I am an Australian currently working and residing in the USA while on a current/valid E3 Visa.

My fiancé has currently joined me here in the USA & arrived via the Visa Waiver Program.

We are planning to get married in NYC in June, where we will receive our marriage certificate the same day (getting married at the clerk's office).

We then plan to travel to Canada for a short honeymoon & will have also scheduled an appointment for her at the US embassy, where it's our intention to have her apply for her E3 Dependent visa.

She will have both the original marriage certificate (obtained in NYC) and a copy of my valid E3 Visa in hand for the interview and from the research i have done thus far, this is all i can see as the necessary items she needs for this interview/visa application.

She will have applied (in the next week or so) for that E3D Visa interview, giving us an appropriate window of time to make sure the scheduling of the Visa interview works within our timeframe of the trip to Canada, while also taking into account the fact that she is still legally allowed to be in North America under the Visa Waiver program (90 days since her entry).

I am just wondering if anyone can foresee any issue here with this plan? 

I am a little nervous that the marriage certificate she has in hand will be relatively recent & if that might cause any grief for her during her visa interview? From all the research i have done, there seems to be no stipulation on how long we have had to be married for before she applies etc. I just want to make sure the process for her is as painless as possible. Would hate for it to have a negative impact on our honeymoon etc..
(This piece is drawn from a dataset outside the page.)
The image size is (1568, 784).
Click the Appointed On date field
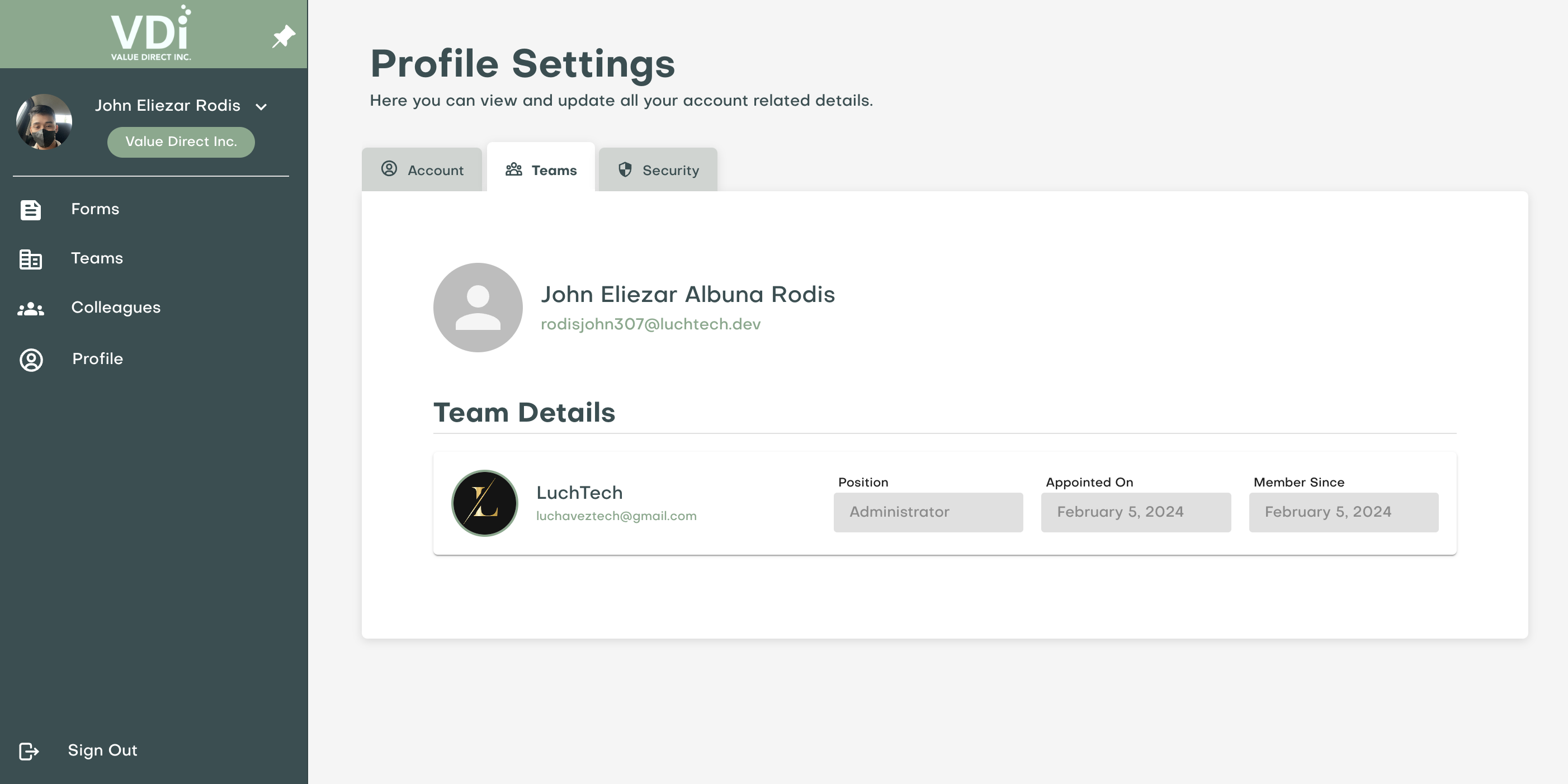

Any information that you could shed on this would be very much appreciated.

Thanks in advance!


----------



## shakan11 (Apr 5, 2017)

Hi, just wondering how this worked out for you? I recently got married and am applying for my husband's E3D. Did your wife have any issues at the interview?


----------



## Faye2020 (Nov 24, 2020)

geppis said:


> Hey there,
> 
> First time posting on the boards so please forgive me if i get something wrong.
> 
> ...


It is there clause for E3 dependant visa about how long you should be married before being able to get a E3d?


----------